Operative repair and patient management

Note the following:

  • Before the actual procedure, a clinical decision is made regarding whether the fistula can be simply resected and closed or whether tracheal resection and reconstruction is required. A low collar incision is used for the repair of most fistulas; however, a right lateral thoracotomy is used for fistulas around the carina. A small fistula and normal trachea does not require tracheal resection. The fistula is identified and divided, and the esophageal defect is closed in layers. During fistula repair, the esophagus and trachea are closed primarily. The strap muscle pedicle flaps are positioned between the trachea and esophagus to reinforce the closure. The muscles used for pedicle interposition are sternohyoid or sternothyroid muscles. In the lower thorax, following closure of the esophagus, reinforcement with a flap comprised of pleura, intercostal muscle, and rib periosteum is commonly performed.

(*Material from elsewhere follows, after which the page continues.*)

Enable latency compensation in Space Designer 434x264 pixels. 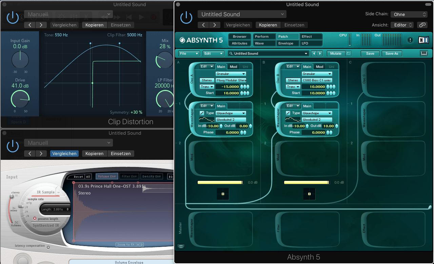(48, 247)
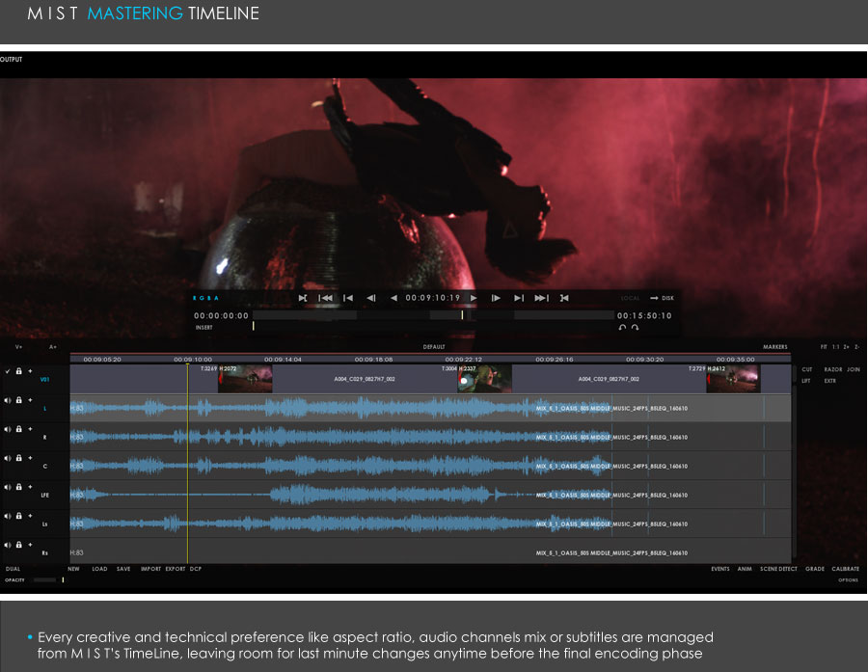
Task: Click the RAZOR edit button
Action: point(833,369)
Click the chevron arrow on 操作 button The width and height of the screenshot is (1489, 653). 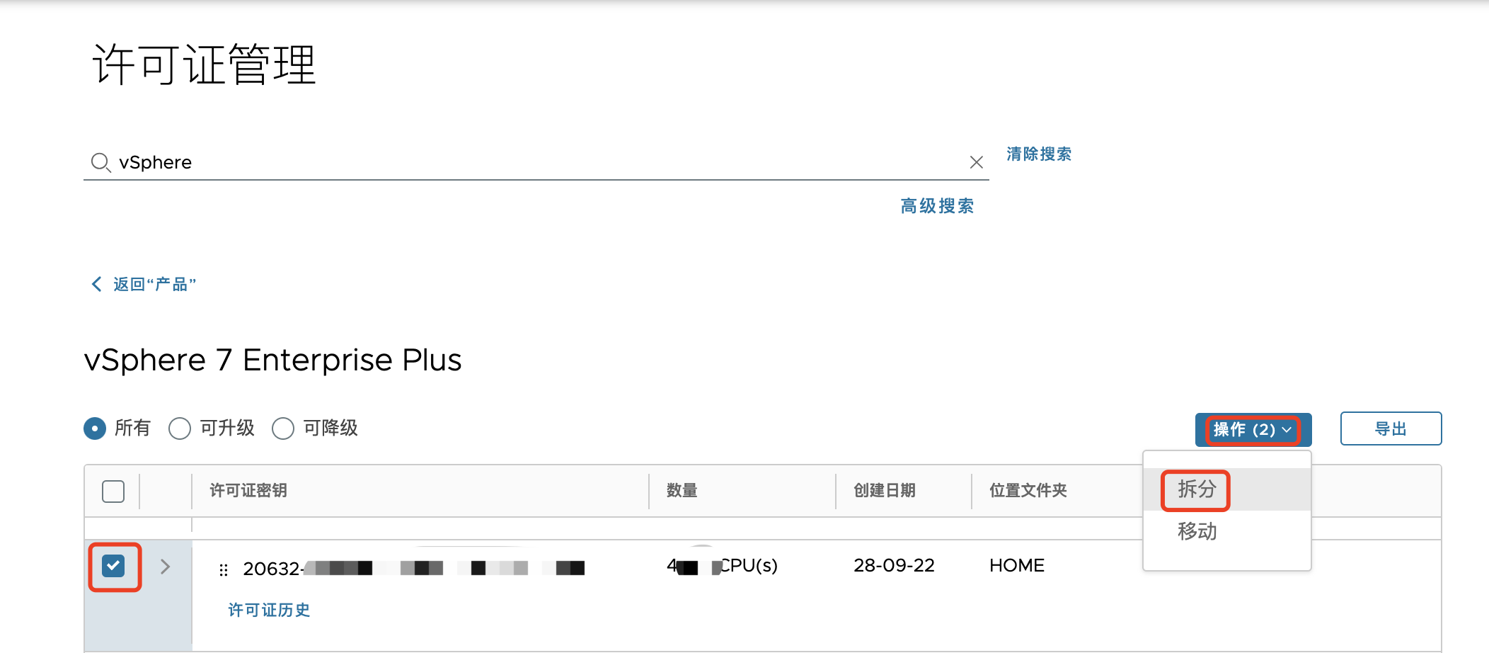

  • A large defect with tracheal damage often requires tracheal resection and reconstruction. Following resection of the trachea, the esophageal defect is closed longitudinally in 2 layers, tracheal reconstruction is carefully performed, and anastomotic tension is avoided. The strap muscle is used to cover the esophageal suture line and to separate it from tracheal suture line in order to prevent recurrence.

  • Postoperative management is determined by the patient's general health status. If the patient requires prolonged intubation, care is taken to avoid positioning the cuff at the suture line. The patient should not have a simultaneous nasogastric tube in order to prevent a risk of recurrence.